旭山動物園のこだわり

旭山動物園の信念とこだわり

正門をくぐると、そこには緩やかに上って行く園内の様子が目の前に広がります。
旭山動物園のこだわり

その正門の入ってすぐの所に、とても印象に残るこんな手造り看板があります。
旭山動物園の信念

『あさひやまどうぶつえんのこだわり』
飼育員さんによる手書きで書かれたこの文字には、
揺ぎない信念と深い深いメッセージが伝わってきます。


『動物園で飼育展示されている
           野生動物のほとんどは動物園生まれ』


2010年4月時点で旭山動物園の全飼育動物130種類、
771個体のうち8割以上が動物園生まれで、なおかつ
ほか2割弱の野生由来のほとんどが人為的に傷つき、
保護され野生に返すことができなかった個体なんだとか。
それは他の動物園も同じで、東京上野動物園でも8割が
動物園生まれなんだそうです。

「狭いオリに閉じ込められてかわいそう!」「毎日人に見られてストレスだろうね?」
動物園でよく聞く会話ですが、旭山動物園ではそんな疑問にも次のようにこの看板にメッセージを書いています。

<看板より抜粋>
つまり動物園生まれの自然界を知らない野生動物が、ずっと慣れ親しんだ自分の生活環境を
ストレスと感じているでしょうか?彼らにとって自分の生まれた環境が最も安心して暮らせる場所です。
本来の生息地にいきなり放しても生きて行けません。
かといって、それぞれの種がもつ本質的な習性をなくすこともありません。
一方飼育係は動物たちの暮らしが豊かになるように日々努力しています。心も身体も健康で、
野生本来の活き活きとした動きを発揮できるよう、飼育環境の工夫をしています。
必ずしも本来の生息地の環境に近づけることが目的ではなく、その動物らしさを引き出すことが大切です。
<抜粋ここまで>

例えば肉食獣は獲物を狩るとき以外は寝て休んでいるのが自然の生態ですけど
動物園の肉食獣は「寝ているから、おもしろくない・・・」と言う人が多いんだとか。
でも旭山動物園では、そういう自然の生態を感動と一緒に感じる工夫がされています。
例えば寝ているヒョウの肉球やお腹、呼吸をしている様子を真下から見上げたことがありますか?
旭山動物園では頭上にいるユキヒョウとアムールヒョウを見上げて観察できます。
自然界のヒョウは樹上で獲物を待ち伏せをしたり、地上にいるライオンなどの外敵に襲われないようにしたり
獲った獲物を引きずり上げて食べたり、樹上で休むのが自然の生態なんだそうな。
そんな生態に合わせて造られた空中に檻がせり出した部分、そこがアムールヒョウのお気に入り。
そのアーチの上で展示中ほとんどの時間を過ごすのです。
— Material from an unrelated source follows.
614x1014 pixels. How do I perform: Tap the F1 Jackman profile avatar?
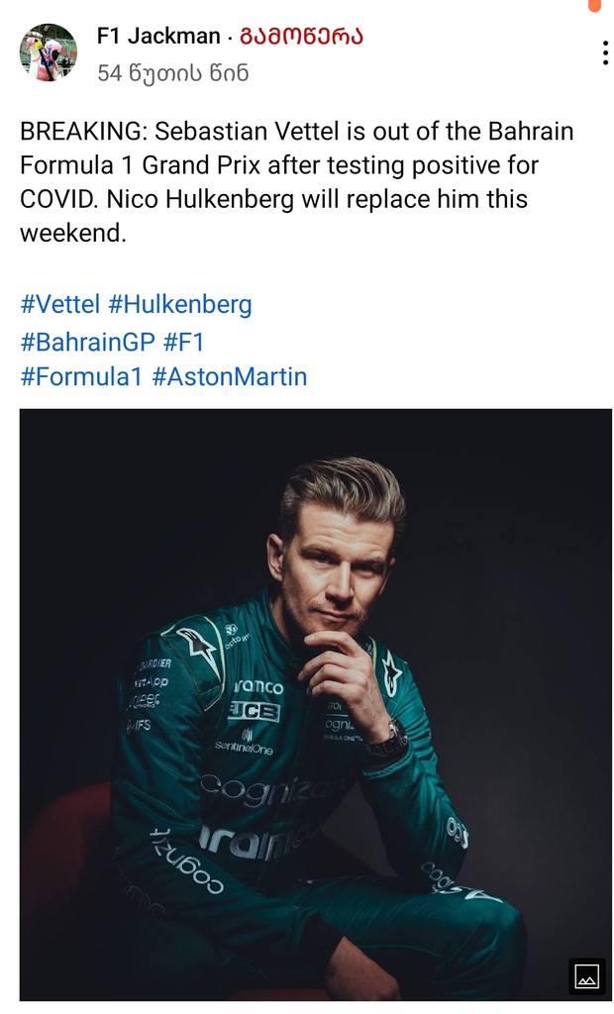[x=49, y=52]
知らずに来たお客さんはどこにいるのかな?って
探して何気に上を見上げて・・・「うわっ!!!」って驚かれる方もいらっしゃいます。
旭山動物園のこだわり旭山動物園のこだわり
ここを見ただけでも、飼育員さん達が言う「その動物たちらしさを引き出す」という工夫が
感動と共にビシビシと伝わってきますね!!

「種」としての「らしさ」とは

先ほどの手造り看板には次のように書かれています。
『例え動物園生まれでも野生動物は「種」としての「らしさ」を保ち、
地球上からの絶滅を防ぐ為、生息地に戻す可能性を残して飼育することが重要』


つまり芸を教え込んで人間のように振舞わせることは決してせず、動物たちが心身ともに健康で
活き活きとしたその動物「種」本来の「らしさ」を引き出すように飼育員さん達は日々努力していくということ。
雪が積もる冬になると行われるペンギンの散歩。お客さんの目の前わずか数十センチの距離をペンギン達が
歩いていくのですけど、このペンギンの散歩も決して教えたわけでもなく、無理に歩かせている訳でもありません。
集団で歩きながら陸地から海まで食べ物を探しに行くというペンギン本来の習性を引き出した工夫なんです。
なので気分次第では散歩しないペンギンもいますし、毎日散歩が待ち遠しとばかりに歩くペンギンもいます。
このペンギンの散歩を見ても分かる通り、全てはその動物の「らしさ」を大切にしているんですね。
ペンギン散歩

旭山動物園だからこその行動展示

旭山動物園にはそんな動物たちの「らしさ」が溢れています!!!
行動展示
行動展示
行動展示
行動展示

まさに旭山動物園にはそんな野生動物の「可愛さ」「美しさ」「素晴らしさ」「尊さ」が溢れています。
旭山動物園に訪れた際には動物たちと共に、飼育員さん達のメッセージがつまった
手造り看板やパネルも隅々までご覧になって下さいね。